To War With Whitaker: The Wartime Diaries of the Countess of Ranfurly 1939-45 : Hermione Ranfurly

A terrific book! This is a different view of life during WWII – the view from the Middle East, and also a woman’s view. Yes, she’s a countess, but when fighting the military bureaucracy that only seems to make things more difficult. She’s young – 25 at the start of the war, and only just married. Her husband (also just 25) is with the Nottinghamshire Sherwood Rangers, and they get posted off to Palestine. Wives are not allowed to follow, but that doesn’t stop Hermione! Thus begin her adventures around the Middle East – Jerusalem, Cairo, Baghdad, Aleppo, Algiers, and eventually Italy. Early on the military brass try to get rid of her, and force her to leave on a ship going back to England. She jumps ship in Cape Town (the ship is eventually bombed by the Germans, and her best friend is killed) and manages to get a seat on a plane going back to Cairo by pretending to be a secret service agent.

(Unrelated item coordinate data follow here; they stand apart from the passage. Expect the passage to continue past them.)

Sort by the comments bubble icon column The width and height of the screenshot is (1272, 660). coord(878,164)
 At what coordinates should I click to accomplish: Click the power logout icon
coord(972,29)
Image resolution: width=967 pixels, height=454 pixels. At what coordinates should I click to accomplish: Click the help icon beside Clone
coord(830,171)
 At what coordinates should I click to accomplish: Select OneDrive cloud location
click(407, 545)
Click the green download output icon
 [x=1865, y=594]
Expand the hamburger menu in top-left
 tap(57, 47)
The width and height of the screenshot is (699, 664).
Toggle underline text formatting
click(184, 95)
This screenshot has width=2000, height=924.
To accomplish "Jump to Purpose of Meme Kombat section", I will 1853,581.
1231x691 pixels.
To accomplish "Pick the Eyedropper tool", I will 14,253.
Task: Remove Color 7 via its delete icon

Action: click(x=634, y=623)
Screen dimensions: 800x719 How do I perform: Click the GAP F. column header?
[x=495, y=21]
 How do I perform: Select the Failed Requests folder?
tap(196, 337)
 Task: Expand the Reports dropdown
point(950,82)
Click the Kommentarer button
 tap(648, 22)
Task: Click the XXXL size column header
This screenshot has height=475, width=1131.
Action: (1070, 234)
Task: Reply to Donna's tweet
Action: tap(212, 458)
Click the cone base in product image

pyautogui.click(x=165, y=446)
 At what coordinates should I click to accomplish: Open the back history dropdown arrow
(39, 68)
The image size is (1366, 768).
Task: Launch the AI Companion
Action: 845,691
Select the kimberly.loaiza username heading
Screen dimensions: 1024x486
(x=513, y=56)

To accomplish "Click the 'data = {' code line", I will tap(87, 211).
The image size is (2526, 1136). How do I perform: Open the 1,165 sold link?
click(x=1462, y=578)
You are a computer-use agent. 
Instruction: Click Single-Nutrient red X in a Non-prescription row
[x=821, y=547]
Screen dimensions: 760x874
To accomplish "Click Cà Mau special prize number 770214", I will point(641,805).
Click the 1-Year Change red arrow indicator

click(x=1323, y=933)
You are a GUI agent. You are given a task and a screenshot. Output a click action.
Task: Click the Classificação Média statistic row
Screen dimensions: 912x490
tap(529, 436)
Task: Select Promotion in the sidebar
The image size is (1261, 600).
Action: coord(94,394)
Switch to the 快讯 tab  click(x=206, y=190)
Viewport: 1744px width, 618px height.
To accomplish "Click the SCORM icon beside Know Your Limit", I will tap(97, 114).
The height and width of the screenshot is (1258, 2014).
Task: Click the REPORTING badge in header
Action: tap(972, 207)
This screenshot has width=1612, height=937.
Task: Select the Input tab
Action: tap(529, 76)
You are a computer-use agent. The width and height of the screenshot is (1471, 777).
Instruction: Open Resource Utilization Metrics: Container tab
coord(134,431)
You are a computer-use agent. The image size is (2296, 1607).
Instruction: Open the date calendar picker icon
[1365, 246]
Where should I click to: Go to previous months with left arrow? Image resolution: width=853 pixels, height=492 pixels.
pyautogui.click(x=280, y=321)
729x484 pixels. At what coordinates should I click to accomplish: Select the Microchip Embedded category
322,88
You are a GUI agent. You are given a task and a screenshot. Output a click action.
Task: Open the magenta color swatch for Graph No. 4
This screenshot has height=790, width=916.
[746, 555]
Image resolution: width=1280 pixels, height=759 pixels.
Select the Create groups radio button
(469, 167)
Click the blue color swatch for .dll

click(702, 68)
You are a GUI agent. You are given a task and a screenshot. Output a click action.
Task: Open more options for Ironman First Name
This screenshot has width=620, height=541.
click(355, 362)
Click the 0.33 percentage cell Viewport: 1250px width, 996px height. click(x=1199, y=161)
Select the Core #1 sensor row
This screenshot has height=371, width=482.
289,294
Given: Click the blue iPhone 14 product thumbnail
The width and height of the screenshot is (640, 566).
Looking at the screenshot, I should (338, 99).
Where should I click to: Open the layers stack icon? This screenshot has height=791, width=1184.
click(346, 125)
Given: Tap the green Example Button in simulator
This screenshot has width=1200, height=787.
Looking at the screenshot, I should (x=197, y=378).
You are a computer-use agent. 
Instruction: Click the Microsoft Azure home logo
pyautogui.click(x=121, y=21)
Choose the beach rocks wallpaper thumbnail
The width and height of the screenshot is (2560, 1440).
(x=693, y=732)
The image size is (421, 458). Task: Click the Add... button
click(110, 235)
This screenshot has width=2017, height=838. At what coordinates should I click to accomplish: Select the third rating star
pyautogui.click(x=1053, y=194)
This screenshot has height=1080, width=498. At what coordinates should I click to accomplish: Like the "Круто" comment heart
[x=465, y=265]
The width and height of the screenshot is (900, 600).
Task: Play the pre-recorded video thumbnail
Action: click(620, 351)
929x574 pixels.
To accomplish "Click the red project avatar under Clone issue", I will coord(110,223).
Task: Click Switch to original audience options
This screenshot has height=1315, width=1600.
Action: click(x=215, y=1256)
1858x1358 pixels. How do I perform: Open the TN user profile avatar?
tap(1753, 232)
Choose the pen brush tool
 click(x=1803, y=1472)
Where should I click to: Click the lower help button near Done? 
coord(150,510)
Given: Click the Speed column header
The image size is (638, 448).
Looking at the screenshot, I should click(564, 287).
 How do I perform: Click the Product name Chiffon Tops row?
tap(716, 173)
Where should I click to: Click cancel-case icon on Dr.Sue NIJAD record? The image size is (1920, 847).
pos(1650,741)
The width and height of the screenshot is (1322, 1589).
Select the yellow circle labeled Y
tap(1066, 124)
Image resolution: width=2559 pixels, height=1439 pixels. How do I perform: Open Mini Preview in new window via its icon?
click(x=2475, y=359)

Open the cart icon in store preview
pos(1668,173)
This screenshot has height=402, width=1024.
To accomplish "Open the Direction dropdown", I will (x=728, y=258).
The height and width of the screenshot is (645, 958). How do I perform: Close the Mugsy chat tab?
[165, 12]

She has excellent secretarial skills and eventually the powers that be are forced to admit that they really do need her, as there’s a desperate shortage of English-speaking secretaries in Cairo and Jerusalem. Not too long after her return to Cairo, her husband is captured and taken prisoner by the Italians, and she spends much of the war wondering and worrying where, and how, he is. In spite of this, she still meets dozens of fascinating and important people through her work, and writes about them charmingly. She describes the enormous difficulties of wartime life, the uncertainties, the minimal living conditions, lack of bathing facilities, cramped spaces, all in a straightforward manner without complaint. She’s the type that gets on with it, no matter what. The book isn’t really about Whitaker, her husband’s batman (“a soldier assigned as a personal assistant to a commissioned officer”), although he provides a constant reassuring presence.